Very recently, Ford filed for a patent with the USPTO (US Patent and Trademark Office) for their brain-machine interface, which can anticipate and keep track of steering, acceleration, and applying brakes that allows the system to be later fed into the car’s driver-assist systems. It would substitute the usual manual driving experience since the brainwave activity will be captured to predict the driver’s next move. It is with the aid of a sensor-laden cap that the driver is required to wear for being able to read and monitor brain activity.

Even Microsoft has applied for a patent that is an interface enabling your brain to actually ‘think’ and function on a computer by not tapping any keys or clicking any buttons on the device.

Concluding Remarks Featuring the Underlying Issue

The most crucial forms of protection for such technology include copyright and patent as they support the foundation of innovations, i.e., their creative elements. For protecting the same, it is necessary to decide on the true and first inventor. The issue gets conveniently resolved when we talk about the basic invention enabling the brain and computer interaction. The issue here lies when as a result of such an interaction, which may or may not involve human intervention, it becomes arduous to categorize the inventor as many jurisdictions dotted on the map do not recognize a non-human entity to be an inventor. Therefore, a strict standard of burden of proof must be adhered to, tilting the balance towards the individual to ascertain whether the contribution is substantial and man-driven. Hence, the blank space in law not addressing the elephant in the room being AI as a creator has resulted in an attitude favoring corporate ownership of such creative works.
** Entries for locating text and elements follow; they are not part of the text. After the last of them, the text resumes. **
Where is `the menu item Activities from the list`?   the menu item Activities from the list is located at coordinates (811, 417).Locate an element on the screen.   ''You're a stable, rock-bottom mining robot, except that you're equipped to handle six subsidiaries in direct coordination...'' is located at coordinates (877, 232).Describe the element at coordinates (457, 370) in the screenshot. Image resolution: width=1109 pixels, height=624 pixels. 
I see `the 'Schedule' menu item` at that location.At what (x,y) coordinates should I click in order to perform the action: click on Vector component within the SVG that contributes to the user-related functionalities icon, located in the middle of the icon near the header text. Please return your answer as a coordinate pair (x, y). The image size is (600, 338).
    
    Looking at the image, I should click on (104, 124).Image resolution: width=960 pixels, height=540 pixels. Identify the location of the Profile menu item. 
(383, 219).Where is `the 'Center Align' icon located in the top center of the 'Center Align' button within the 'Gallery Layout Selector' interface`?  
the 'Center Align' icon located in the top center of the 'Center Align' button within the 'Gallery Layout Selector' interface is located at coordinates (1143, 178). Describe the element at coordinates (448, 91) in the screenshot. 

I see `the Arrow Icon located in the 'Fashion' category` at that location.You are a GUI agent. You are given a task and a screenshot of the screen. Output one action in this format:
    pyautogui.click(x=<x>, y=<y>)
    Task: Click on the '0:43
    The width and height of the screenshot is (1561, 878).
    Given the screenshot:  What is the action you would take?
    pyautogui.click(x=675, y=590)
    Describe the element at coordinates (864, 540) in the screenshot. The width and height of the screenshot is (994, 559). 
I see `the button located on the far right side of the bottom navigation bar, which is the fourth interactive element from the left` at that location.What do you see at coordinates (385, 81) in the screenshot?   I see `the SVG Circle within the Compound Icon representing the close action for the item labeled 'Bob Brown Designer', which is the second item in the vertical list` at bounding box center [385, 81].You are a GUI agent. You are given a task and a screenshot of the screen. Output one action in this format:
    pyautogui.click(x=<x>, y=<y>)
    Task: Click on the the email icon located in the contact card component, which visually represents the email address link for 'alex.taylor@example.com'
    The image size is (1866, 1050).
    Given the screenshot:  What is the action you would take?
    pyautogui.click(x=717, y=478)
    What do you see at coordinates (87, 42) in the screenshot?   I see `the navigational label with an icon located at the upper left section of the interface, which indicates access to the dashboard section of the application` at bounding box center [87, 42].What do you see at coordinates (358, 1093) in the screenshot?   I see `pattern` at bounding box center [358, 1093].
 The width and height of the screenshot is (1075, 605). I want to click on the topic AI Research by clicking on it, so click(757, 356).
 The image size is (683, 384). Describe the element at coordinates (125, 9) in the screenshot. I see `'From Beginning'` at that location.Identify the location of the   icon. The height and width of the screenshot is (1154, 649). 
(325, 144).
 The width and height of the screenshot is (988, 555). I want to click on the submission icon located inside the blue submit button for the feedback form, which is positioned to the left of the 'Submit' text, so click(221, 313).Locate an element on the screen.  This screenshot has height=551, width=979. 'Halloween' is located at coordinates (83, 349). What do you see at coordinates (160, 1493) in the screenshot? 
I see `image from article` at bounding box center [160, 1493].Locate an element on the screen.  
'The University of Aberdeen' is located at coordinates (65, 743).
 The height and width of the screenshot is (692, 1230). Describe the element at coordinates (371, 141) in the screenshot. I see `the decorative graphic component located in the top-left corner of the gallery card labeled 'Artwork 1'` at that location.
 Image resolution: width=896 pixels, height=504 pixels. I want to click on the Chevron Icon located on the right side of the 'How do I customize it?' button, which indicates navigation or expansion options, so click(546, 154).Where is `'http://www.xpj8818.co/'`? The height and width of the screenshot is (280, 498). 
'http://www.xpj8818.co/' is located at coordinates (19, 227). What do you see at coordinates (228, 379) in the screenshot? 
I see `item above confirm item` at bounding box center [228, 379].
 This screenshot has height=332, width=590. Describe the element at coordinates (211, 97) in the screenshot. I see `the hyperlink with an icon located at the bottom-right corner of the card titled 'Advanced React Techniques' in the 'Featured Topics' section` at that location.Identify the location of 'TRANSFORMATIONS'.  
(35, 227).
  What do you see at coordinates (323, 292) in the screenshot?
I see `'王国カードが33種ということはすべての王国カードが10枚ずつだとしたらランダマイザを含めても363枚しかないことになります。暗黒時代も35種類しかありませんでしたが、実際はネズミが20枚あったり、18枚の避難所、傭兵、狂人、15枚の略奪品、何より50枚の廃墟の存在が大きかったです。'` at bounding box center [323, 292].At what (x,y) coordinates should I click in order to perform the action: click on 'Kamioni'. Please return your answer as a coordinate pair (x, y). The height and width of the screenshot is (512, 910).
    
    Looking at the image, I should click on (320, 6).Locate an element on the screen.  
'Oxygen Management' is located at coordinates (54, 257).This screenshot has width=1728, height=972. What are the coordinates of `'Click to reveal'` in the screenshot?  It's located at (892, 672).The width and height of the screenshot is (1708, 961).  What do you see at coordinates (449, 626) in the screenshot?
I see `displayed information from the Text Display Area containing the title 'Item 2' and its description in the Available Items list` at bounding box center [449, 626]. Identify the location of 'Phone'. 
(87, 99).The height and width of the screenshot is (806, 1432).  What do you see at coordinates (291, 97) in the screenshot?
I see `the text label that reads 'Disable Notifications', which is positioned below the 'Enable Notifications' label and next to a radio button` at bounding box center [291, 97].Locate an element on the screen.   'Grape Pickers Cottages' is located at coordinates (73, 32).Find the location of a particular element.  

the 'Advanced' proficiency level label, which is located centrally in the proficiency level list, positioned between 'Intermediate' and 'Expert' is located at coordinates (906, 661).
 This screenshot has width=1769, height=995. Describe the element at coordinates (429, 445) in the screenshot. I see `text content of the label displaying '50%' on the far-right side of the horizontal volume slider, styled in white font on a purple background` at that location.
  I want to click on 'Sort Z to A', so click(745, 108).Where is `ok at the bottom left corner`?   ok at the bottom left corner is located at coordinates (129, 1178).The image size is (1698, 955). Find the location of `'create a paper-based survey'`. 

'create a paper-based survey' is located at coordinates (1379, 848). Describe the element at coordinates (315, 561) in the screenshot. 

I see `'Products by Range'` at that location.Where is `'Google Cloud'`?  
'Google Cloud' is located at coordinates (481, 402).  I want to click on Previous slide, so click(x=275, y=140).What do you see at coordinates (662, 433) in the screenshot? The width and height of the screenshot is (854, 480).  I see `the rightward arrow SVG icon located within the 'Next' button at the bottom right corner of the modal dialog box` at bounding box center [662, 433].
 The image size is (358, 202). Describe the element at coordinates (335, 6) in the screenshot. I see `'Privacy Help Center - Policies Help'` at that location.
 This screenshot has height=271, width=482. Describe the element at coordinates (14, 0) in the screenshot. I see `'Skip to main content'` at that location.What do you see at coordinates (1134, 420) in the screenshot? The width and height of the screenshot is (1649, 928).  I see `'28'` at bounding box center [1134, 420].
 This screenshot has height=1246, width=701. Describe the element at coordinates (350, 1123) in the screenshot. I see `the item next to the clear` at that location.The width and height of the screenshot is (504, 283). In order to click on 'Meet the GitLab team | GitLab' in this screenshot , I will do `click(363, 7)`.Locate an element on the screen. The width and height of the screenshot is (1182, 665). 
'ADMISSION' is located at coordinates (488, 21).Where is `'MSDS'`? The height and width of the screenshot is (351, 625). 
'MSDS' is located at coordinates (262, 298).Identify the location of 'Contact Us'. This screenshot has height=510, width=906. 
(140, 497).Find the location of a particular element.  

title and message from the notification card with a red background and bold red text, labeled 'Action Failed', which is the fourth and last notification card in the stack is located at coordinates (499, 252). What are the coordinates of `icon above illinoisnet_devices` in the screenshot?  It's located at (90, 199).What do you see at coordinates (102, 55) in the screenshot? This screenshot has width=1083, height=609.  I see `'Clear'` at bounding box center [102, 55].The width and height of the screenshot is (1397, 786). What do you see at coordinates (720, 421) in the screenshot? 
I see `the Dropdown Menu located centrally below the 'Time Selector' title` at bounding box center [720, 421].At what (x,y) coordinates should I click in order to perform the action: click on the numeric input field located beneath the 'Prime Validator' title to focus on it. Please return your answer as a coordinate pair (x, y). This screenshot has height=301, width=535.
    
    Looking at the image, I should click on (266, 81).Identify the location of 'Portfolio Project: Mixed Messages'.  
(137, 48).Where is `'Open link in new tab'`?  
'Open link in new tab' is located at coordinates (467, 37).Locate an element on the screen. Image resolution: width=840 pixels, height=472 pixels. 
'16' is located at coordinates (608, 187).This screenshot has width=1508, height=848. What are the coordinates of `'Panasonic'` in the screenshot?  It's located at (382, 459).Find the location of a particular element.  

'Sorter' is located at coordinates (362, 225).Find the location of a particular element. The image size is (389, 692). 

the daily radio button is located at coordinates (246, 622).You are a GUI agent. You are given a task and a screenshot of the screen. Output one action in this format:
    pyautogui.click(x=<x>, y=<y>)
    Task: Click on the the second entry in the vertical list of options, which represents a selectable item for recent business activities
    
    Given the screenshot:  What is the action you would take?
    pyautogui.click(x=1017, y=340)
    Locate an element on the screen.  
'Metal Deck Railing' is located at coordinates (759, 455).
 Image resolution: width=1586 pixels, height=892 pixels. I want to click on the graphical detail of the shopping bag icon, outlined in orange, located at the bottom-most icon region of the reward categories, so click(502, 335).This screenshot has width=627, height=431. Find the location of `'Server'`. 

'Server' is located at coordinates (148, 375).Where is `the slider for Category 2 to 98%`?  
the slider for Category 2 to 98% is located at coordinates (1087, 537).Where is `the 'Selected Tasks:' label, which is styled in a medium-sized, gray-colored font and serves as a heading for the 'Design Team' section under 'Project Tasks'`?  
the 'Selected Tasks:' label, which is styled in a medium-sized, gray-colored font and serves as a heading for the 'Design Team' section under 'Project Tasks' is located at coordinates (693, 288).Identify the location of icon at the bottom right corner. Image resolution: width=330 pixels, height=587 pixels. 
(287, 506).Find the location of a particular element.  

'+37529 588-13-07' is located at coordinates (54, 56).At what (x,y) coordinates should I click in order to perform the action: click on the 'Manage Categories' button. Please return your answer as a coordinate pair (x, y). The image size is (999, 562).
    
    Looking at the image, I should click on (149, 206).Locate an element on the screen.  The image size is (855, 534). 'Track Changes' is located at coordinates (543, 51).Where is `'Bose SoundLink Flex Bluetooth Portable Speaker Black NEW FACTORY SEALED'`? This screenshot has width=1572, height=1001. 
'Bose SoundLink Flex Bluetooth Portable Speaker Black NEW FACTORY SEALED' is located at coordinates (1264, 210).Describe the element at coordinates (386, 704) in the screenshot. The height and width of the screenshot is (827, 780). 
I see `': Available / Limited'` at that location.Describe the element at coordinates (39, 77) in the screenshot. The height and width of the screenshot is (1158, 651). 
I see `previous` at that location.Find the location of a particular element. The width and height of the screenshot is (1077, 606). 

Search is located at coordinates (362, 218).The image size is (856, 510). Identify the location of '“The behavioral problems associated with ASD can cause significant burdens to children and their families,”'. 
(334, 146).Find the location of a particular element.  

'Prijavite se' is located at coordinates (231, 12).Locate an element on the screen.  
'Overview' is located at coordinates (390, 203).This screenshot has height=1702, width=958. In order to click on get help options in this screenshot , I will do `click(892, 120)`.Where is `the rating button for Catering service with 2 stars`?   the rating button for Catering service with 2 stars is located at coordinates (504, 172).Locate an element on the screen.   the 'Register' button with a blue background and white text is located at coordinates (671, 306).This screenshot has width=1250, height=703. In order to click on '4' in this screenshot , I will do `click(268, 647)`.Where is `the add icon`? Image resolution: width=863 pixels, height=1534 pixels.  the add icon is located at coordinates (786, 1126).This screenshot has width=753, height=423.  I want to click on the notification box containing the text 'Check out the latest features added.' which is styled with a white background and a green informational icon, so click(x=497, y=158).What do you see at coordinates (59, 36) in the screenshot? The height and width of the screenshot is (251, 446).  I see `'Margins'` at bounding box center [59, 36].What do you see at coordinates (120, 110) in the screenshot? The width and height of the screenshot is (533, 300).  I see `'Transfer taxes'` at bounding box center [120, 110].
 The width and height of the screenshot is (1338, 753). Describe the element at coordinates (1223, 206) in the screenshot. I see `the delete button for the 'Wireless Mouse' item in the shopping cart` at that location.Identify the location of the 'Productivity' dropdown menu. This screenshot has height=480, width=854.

Therefore, what is essential is that the Patent Law must foster provisions and provide robust protection for safeguarding works utilizing AI in brain interfacing to safeguard them since the development of science and technology, specifically AI garnered creative inventions, are an inevitable part of the future. It is important since, in today’s time, many inventions are a result of AI. They are now being made while ensuring that they have self-learning and adaptive capabilities, individual and autonomous thinking patterns, etc., like any human being.